LAHORE - Despite the Punjab government is splashing out a huge amount for cleansing, development, and beautification of the provincial capital, Clean Lahore is a far cry. Overhead pedestrian bridges have been occupied by beggars and junkies who use these bridges as lavatories.
Animal faeces can also be seen scattered on these pedestrian bridges and citizens are reluctant to use these bridges due to the stench.
The Punjab government has even hired highly-paid foreign consultants for applying modern cleaning technology but the poor departmental planning is draining funds away without any major results, Nation learnt on Thursday.
Because of such misuse, these bridges are losing their utility. Although the real objectives of constructing these bridges was to provide safe paths to the citizens for crossing roads, authorities are having hugely responsible for negligence and ignorance on their part as millions have been spent on the construction of these overhead bridges, reveals a survey conducted by this scribe.
Moreover, TEPA, LWMC, Public Facility Department and Engineering sections of the City District Government Lahore (CGDL) are equally responsible for the rapid destruction of these bridges by ignoring annual maintenance, routine cleaning and other essential steps.
Even though the CDGL had constructed a dozen of overhead pedestrian bridges at various points over busy roads, a number of road accidents have resulted in recent years,
Three bridges were constructed at Ferozepur Road; two at Jail Road; one at The Mall; two at Circular Road; one at Multan Road; one at Shahdara (Kot Shahab Din); and some on Canal Bank Road.
The survey further reveals that people are also unwilling to use these uphill ways even during the rush hours. They prefer to cross the roads through broken fences and iron grills, which were built by the CDGL for compelling them to use these very bridges.

————————

### Task prompt
Using the report on Lahore's overhead pedestrian bridges, explain in one to three sentences why citizens are reluctant to use the bridges.

### Data segment
————————

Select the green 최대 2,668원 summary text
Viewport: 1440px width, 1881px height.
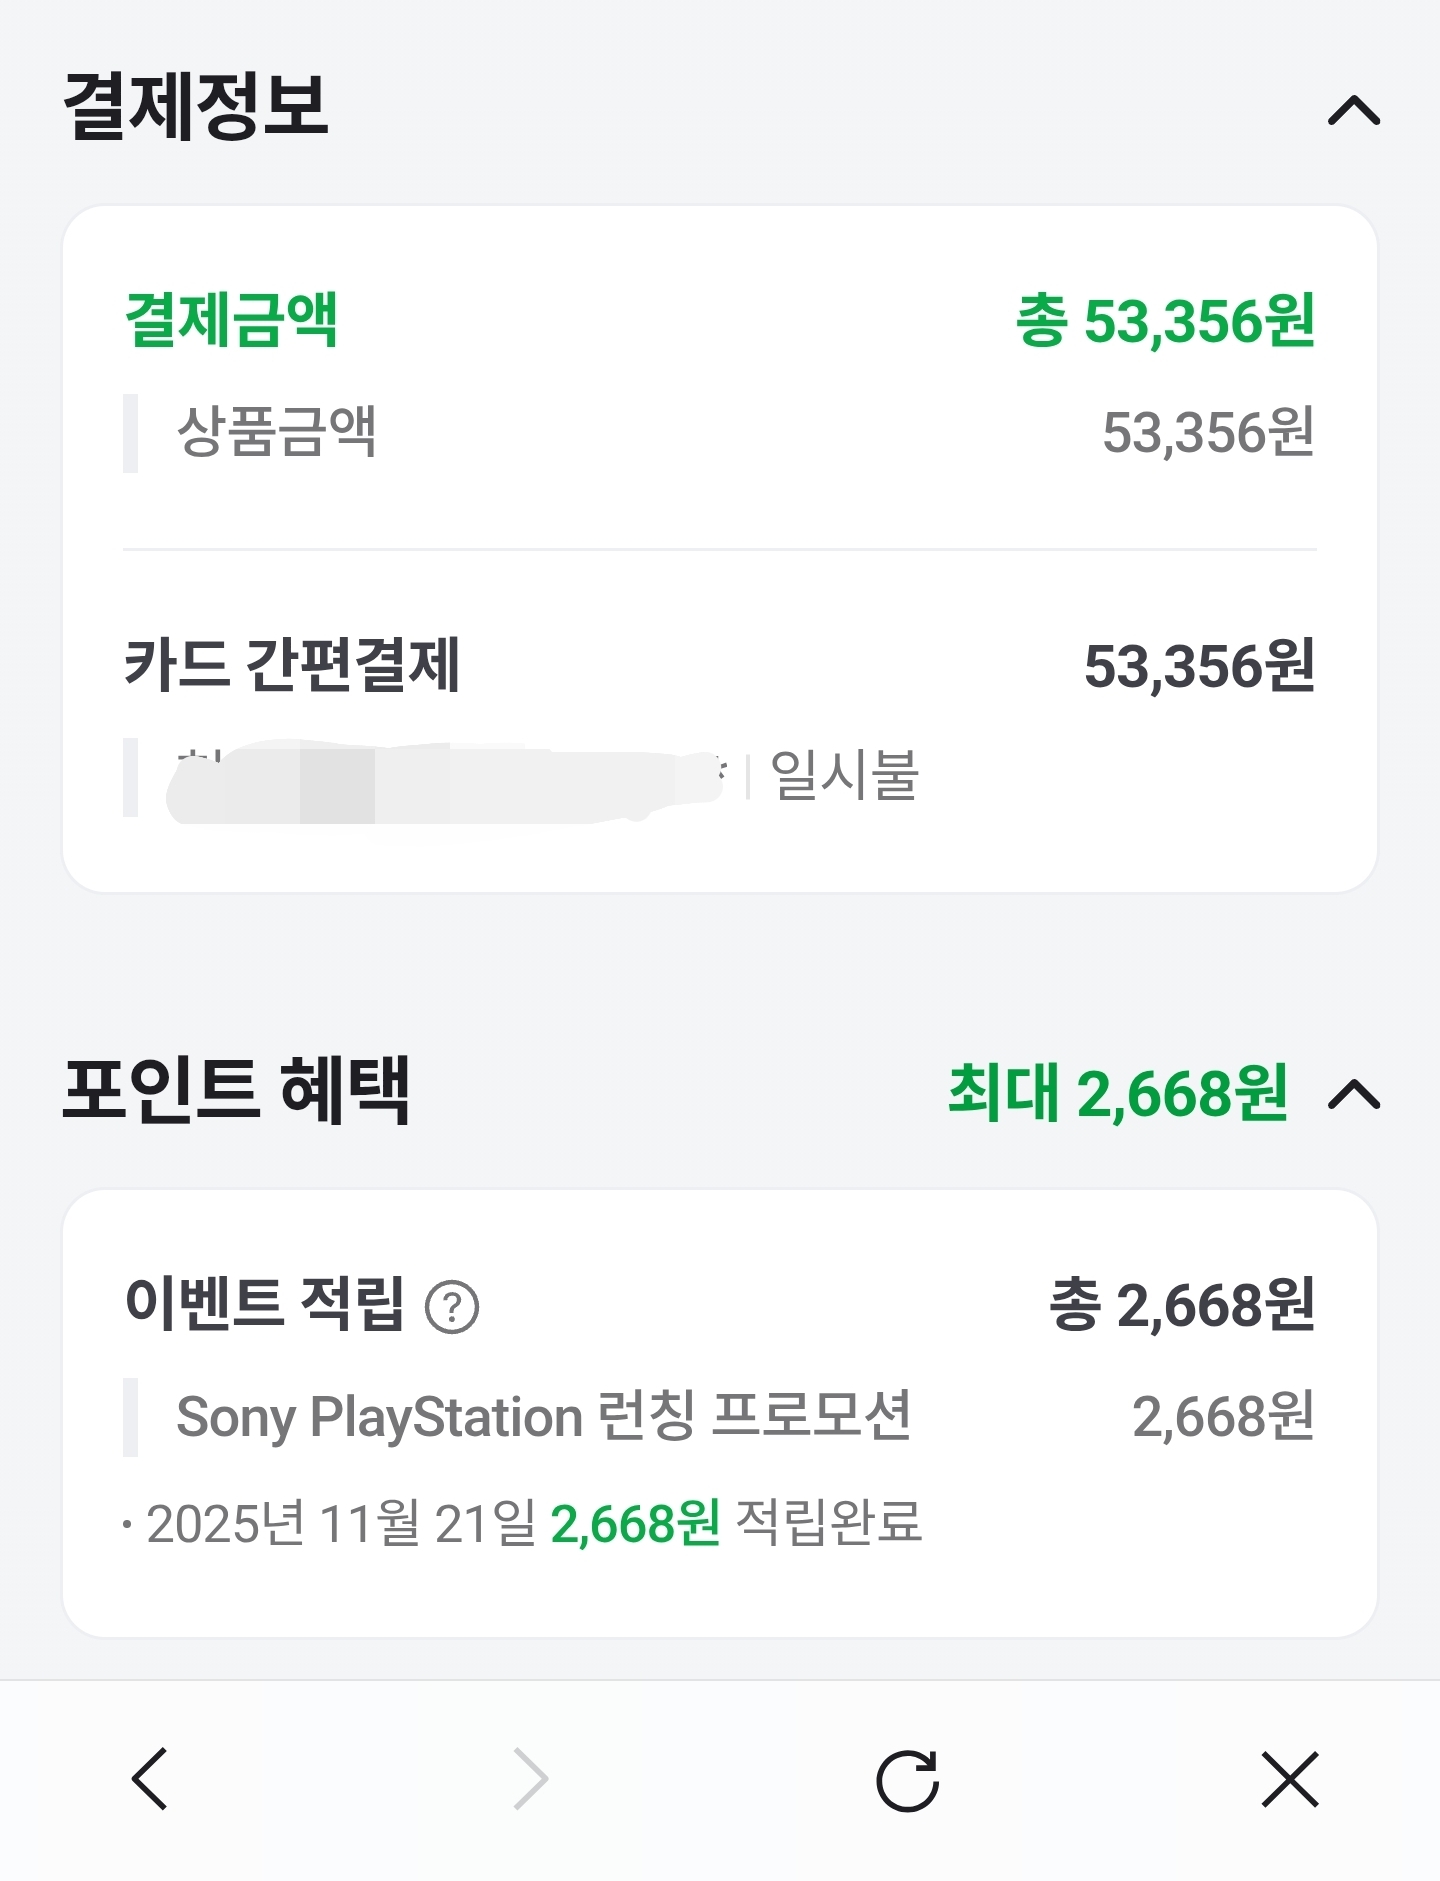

————————

### Result below
Citizens are reluctant to use the bridges because of the stench. Animal faeces can be seen scattered on the bridges.